The library uses semantic newtypes for improved type safety:

use feedparser_rs::{Url, MimeType, Email};

// Url - wraps URL strings without validation (bozo-compatible)
let url = Url::new("https://example.com/feed.xml");
assert_eq!(url.as_str(), "https://example.com/feed.xml");
assert!(url.starts_with("https://")); // Deref to str

// MimeType - uses Arc<str> for efficient cloning
let mime = MimeType::new("application/rss+xml");
let clone = mime.clone(); // Cheap: just increments refcount

// Email - wraps email addresses
let email = Email::new("author@example.com");

These types implement Deref<Target=str>, so string methods work directly:

use feedparser_rs::Url;

let url = Url::new("https://example.com/path?query=1");
assert!(url.contains("example.com"));
assert_eq!(url.len(), 32);

§The Bozo Pattern

Following Python feedparser’s philosophy, this library never panics on malformed input. Instead, it sets the bozo flag and continues parsing:

use feedparser_rs::parse;

// XML with undefined entity - triggers bozo
let xml_with_entity = b"<rss version='2.0'><channel><title>Test &#xFFFF;</title></channel></rss>";

let feed = parse(xml_with_entity).unwrap();
// Parser handles invalid characters gracefully
assert!(feed.feed.title.is_some());

The bozo flag indicates the feed had issues but was still parseable.

- [Supplied material]:
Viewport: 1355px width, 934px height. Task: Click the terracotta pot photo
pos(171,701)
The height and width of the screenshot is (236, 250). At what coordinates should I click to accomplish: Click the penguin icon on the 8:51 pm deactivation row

- [What is asked]:
[a] Transcribe the stretch of the feedparser_rs documentation from "The library uses" through "without validation (bozo-compatible)".
[b] Extend the feedparser_rs documentation, picking up after its final sentence.

- [Answers to each task]:
[a]
The library uses semantic newtypes for improved type safety:

use feedparser_rs::{Url, MimeType, Email};

// Url - wraps URL strings without validation (bozo-compatible)

[b]
§Resource Limits

Protect against malicious feeds with ParserLimits:

use feedparser_rs::{parse_with_limits, ParserLimits};

// Customize limits for untrusted input
let limits = ParserLimits {
    max_entries: 100,
    max_text_length: 50_000,
    ..Default::default()
};

let xml = b"<rss version='2.0'><channel><title>Safe</title></channel></rss>";
let feed = parse_with_limits(xml, limits).unwrap();

§HTTP Fetching

With the http feature (enabled by default), fetch feeds from URLs:

use feedparser_rs::parse_url;

// Simple fetch
let feed = parse_url("https://example.com/feed.xml", None, None, None)?;

// With conditional GET for caching
let feed2 = parse_url(
    "https://example.com/feed.xml",
    feed.etag.as_deref(),      // ETag from previous fetch
    feed.modified.as_deref(),  // Last-Modified from previous fetch
    Some("MyApp/1.0"),         // Custom User-Agent
)?;

if feed2.status == Some(304) {
    println!("Feed not modified since last fetch");
}

§Core Types

§Module Structure

  • types - All data structures for parsed feeds
  • namespace - Handlers for namespace extensions (iTunes, Podcast 2.0, etc.)
  • util - Helper functions for dates, HTML sanitization, encoding
  • compat - Python feedparser API compatibility layer
  • http - HTTP client for fetching feeds (requires http feature)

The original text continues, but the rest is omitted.